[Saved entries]
***

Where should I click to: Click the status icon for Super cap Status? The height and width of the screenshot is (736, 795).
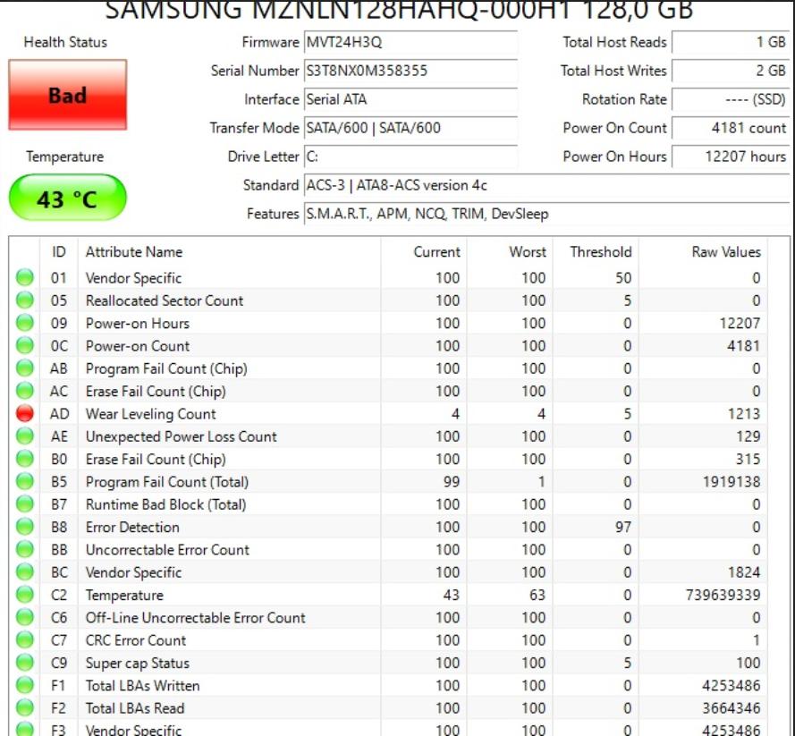coord(25,663)
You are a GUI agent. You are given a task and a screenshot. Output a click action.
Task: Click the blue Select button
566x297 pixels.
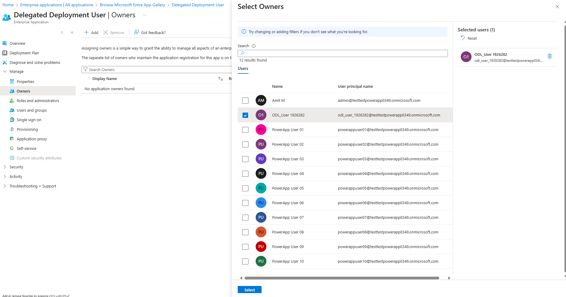(x=249, y=290)

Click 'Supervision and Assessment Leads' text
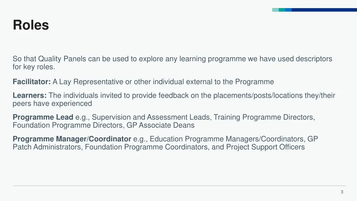click(151, 117)
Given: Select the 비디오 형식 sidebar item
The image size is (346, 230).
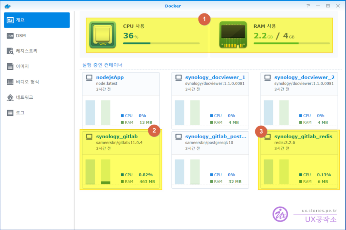Looking at the screenshot, I should tap(27, 82).
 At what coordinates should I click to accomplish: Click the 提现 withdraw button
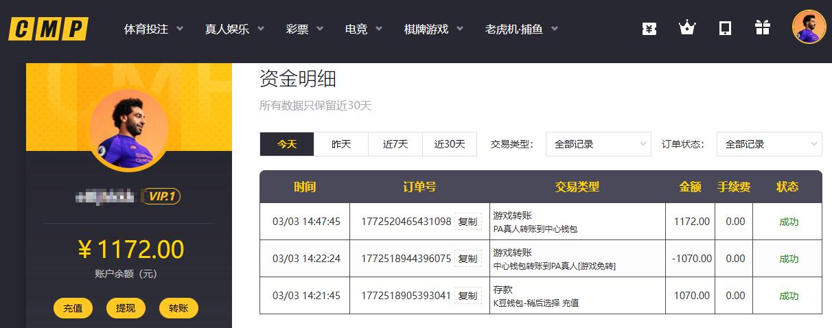tap(126, 308)

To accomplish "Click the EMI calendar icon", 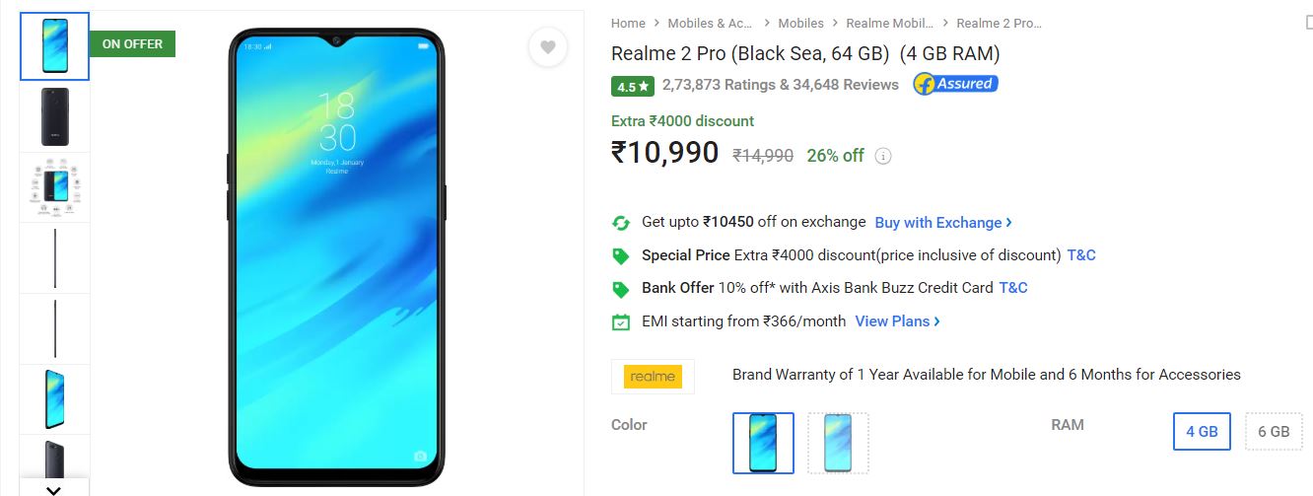I will (620, 322).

***

--- Exercise aim ---
Look through the records for the word "Select". Every line that has it should be copied.

--- Exercise solution ---
Task: Click the blue Select button
Given: Select the 비디오 형식 sidebar item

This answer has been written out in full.